Nele, cerca de 15 reeducandas confeccionam produtos a partir de resíduos descartáveis. São bolsas, brincos, blocos de anotação, chaveiros e carteiras feitas com restos de papel, tecidos, revistas e banners.
No centro da ação, mais do que qualificar as presas, o objetivo é resgatar a autoestima de cada uma. "A vida é feita de escolhas e, nem sempre, escolhemos o correto. No entanto, algumas decisões têm como consequência resultados que sequer imaginamos. E, se unirmos as histórias de vida de todas as mulheres que estão aqui, veremos que há uma necessidade por trás daquela decisão. A nossa ideia é preencher essa necessidade", afirmou Andressa.
Ou seja, que cada mulher seja protagonista de sua própria história. "Quando ela descobre que pode cuidar da sua família, ter um trabalho e não depender de ninguém, ela percebe que não precisa voltar ao crime", continuou.
Segundo Elaine da Silva Marcelino, assistente social da SAP (Secretaria da Administração Penitenciária), a aposta da artista plástica é fato. "Essas parcerias são interessantes porque além de desmistificar o sistema prisional e mostrar como realmente é a rotina de uma presa; são importantes para a socialização e contribuem com o processo de reintegração social", disse.
TRANSFORMAÇÃO.
Ainda que não haja dados estatísticos sobre os benefícios sociais de oficinas como essa, é possível verificar seu sucesso no âmbito qualitativo, com relatos de detentos que contam o quanto as atividades contribuíram para a sua vida.
É o caso de Adriana Rodrigues Laurette, 28 anos, que jamais imaginou que pudesse realizar trabalhos manuais. "Entrei na oficina porque eu estudo pela manhã e estava com algumas horas vagas na parte da tarde. Então para preenchê-las, entrei no projeto. E me surpreendi", contou a reeducanda, que participa desde novembro. "Encontrei carinho aqui, aconchego, incentivo. Isso mexeu com minha vida. Quero continuar parte do projeto quando eu sair daqui".
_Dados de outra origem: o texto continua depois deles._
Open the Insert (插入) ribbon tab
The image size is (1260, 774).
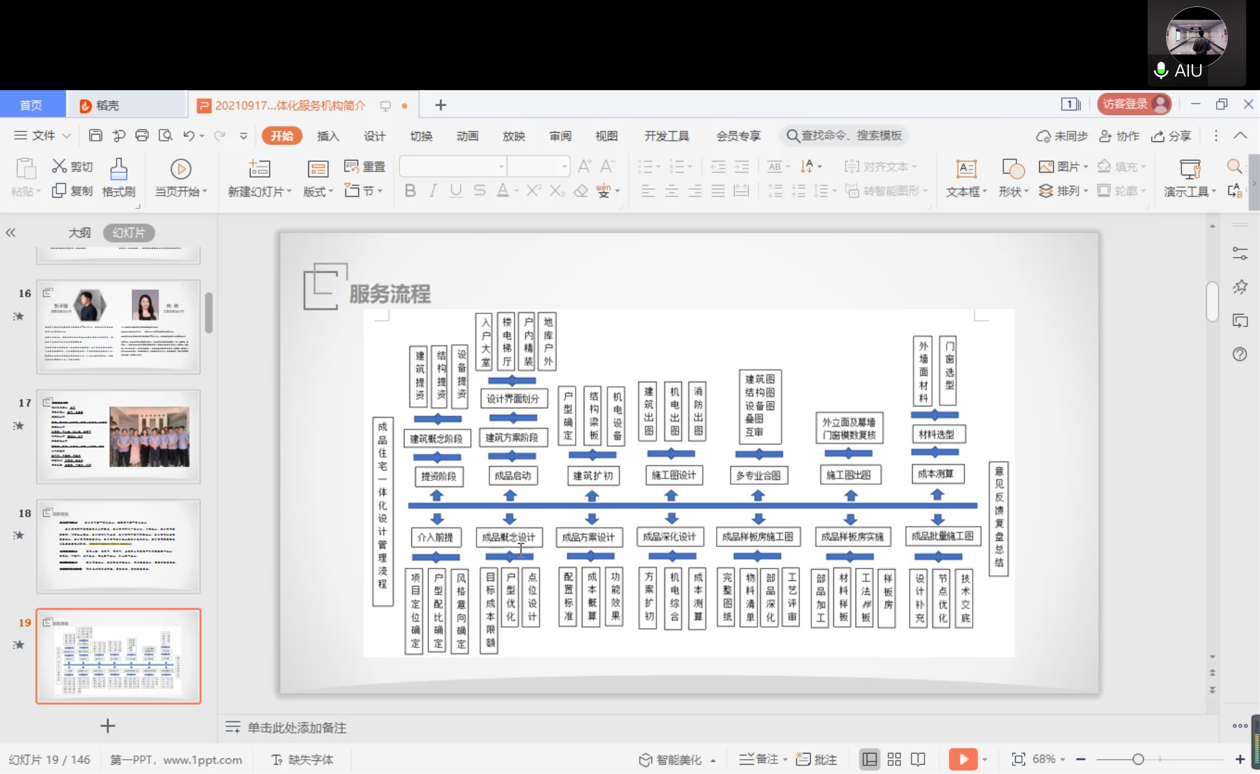coord(328,136)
O mesmo ocorreu com Nilma Pereira Gomes Bastos, 41 anos. "Para mim é uma honra pensar que eu estou fazendo algo que tem interessado as pessoas lá fora. Vejo que sou capaz", disse. "Mostrei para a minha filha uma bolsa que fiz no curso e ela ficou encantada. Fiquei feliz de ver aquilo".
UM PASSO DE CADA VEZ.
Segundo Andressa, "a ideia do projeto não é salvar o mundo". "Não vou resolver o problema da vida de todas. Mas desejo que essas mulheres se sintam capazes e não reincidam no crime. Por isso da necessidade de uma sede do projeto fora dos muros da penitenciária, onde elas poderão continuar trabalhando", ressaltou a artista, responsável pelo desenvolvimento dos produtos.
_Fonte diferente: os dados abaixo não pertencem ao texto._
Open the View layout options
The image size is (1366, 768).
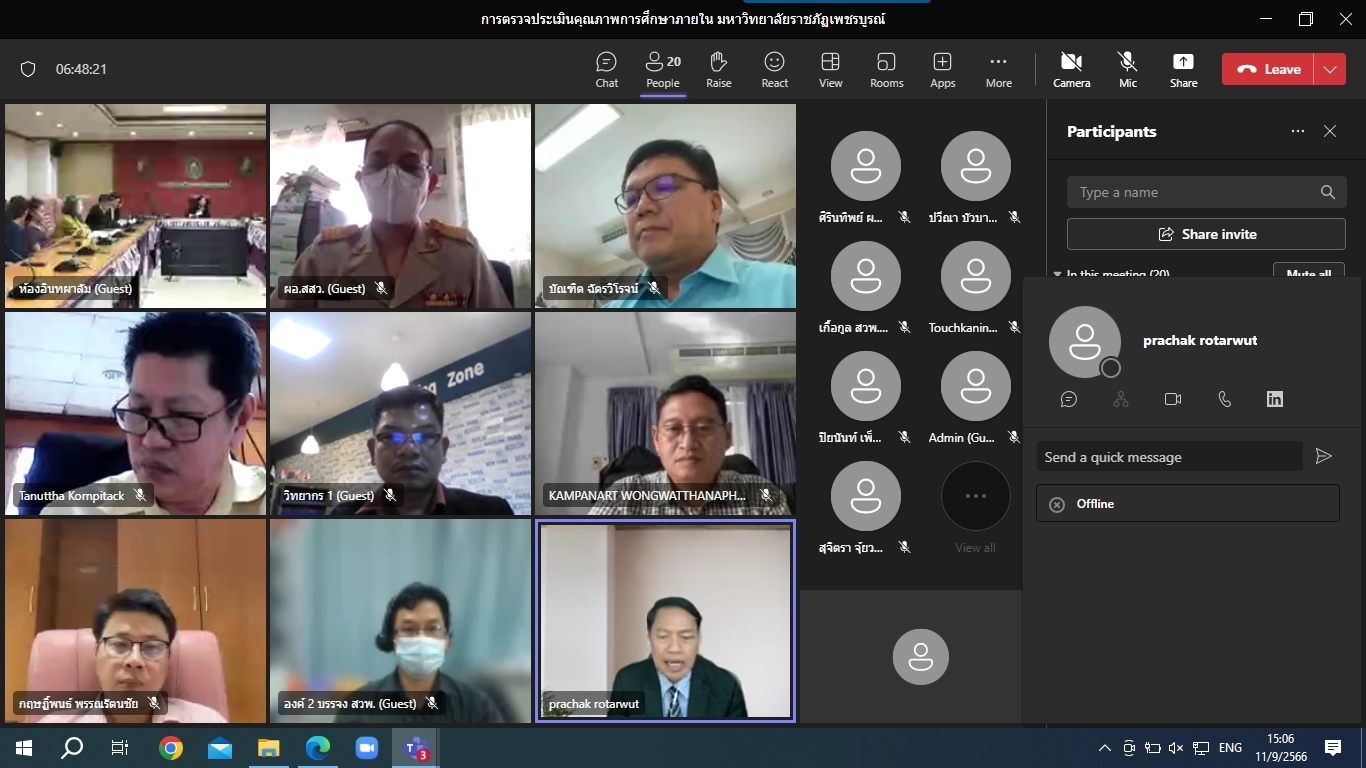tap(830, 69)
Todas as peças estão à venda e são produzidas conforme a demanda. Os materiais reciclados são fornecido por empresas, principalmente materiais gráficos.
A cada três dias de trabalho, as reeducandas têm a remissão de um dia da pena. A jornada é composta por quatro horas diárias. Todas as participantes são remuneradas.